--- Task input Enclosed Below ---

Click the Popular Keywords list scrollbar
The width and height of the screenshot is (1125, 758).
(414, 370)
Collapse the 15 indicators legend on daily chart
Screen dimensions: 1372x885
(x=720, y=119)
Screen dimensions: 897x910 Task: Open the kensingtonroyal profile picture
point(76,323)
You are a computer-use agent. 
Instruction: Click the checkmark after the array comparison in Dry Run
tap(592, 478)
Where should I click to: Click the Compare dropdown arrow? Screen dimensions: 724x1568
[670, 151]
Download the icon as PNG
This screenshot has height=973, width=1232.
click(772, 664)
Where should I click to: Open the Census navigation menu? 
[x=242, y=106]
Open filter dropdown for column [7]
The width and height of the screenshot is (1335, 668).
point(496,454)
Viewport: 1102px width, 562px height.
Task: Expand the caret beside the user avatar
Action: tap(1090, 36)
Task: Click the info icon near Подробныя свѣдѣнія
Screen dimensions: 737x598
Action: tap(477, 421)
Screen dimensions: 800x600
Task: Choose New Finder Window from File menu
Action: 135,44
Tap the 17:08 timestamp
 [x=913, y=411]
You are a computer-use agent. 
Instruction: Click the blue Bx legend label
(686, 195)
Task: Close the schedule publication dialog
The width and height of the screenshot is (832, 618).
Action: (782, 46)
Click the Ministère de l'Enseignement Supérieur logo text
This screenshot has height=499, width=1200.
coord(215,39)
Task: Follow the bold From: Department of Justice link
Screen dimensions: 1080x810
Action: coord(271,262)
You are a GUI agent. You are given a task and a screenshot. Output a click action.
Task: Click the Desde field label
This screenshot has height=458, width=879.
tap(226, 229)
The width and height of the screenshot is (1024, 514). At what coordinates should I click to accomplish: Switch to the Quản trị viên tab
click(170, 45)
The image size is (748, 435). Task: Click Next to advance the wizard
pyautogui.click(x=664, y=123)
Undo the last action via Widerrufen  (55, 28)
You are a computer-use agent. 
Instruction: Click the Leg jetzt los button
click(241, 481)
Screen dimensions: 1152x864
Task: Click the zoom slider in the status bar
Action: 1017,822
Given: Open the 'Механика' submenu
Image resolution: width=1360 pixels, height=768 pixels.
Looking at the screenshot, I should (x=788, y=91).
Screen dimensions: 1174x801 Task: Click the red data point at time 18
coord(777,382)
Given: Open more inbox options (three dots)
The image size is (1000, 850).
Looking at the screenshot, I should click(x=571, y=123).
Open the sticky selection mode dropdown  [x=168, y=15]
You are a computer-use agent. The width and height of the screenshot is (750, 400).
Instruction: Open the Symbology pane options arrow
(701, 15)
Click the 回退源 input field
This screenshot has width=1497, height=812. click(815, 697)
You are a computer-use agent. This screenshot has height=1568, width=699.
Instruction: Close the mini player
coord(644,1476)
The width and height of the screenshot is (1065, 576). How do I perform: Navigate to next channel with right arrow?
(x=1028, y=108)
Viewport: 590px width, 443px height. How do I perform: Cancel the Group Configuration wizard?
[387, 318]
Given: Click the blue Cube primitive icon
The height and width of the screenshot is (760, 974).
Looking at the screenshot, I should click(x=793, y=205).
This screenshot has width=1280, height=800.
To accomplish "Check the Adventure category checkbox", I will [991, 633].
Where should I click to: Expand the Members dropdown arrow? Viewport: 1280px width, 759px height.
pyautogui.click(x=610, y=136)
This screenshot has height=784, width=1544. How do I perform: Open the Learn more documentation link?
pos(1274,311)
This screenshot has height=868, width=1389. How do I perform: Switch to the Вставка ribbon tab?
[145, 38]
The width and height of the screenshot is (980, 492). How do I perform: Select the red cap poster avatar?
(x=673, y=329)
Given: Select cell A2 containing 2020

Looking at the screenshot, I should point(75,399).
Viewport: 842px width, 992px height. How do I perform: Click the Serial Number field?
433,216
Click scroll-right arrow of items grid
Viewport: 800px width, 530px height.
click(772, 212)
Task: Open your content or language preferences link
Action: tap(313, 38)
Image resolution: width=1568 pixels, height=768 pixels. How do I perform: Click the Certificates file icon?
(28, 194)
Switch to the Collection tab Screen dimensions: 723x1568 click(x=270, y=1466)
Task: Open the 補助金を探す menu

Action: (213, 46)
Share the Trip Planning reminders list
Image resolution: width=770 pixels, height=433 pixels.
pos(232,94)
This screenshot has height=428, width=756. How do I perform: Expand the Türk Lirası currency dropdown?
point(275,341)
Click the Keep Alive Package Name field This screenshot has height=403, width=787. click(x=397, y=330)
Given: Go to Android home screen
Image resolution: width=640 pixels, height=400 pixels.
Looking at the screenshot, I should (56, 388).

--- End of Enclosed Task input ---

Exercise details: Pull out all lines in the data above that include "list".

Written answer:
Click the Popular Keywords list scrollbar
Share the Trip Planning reminders list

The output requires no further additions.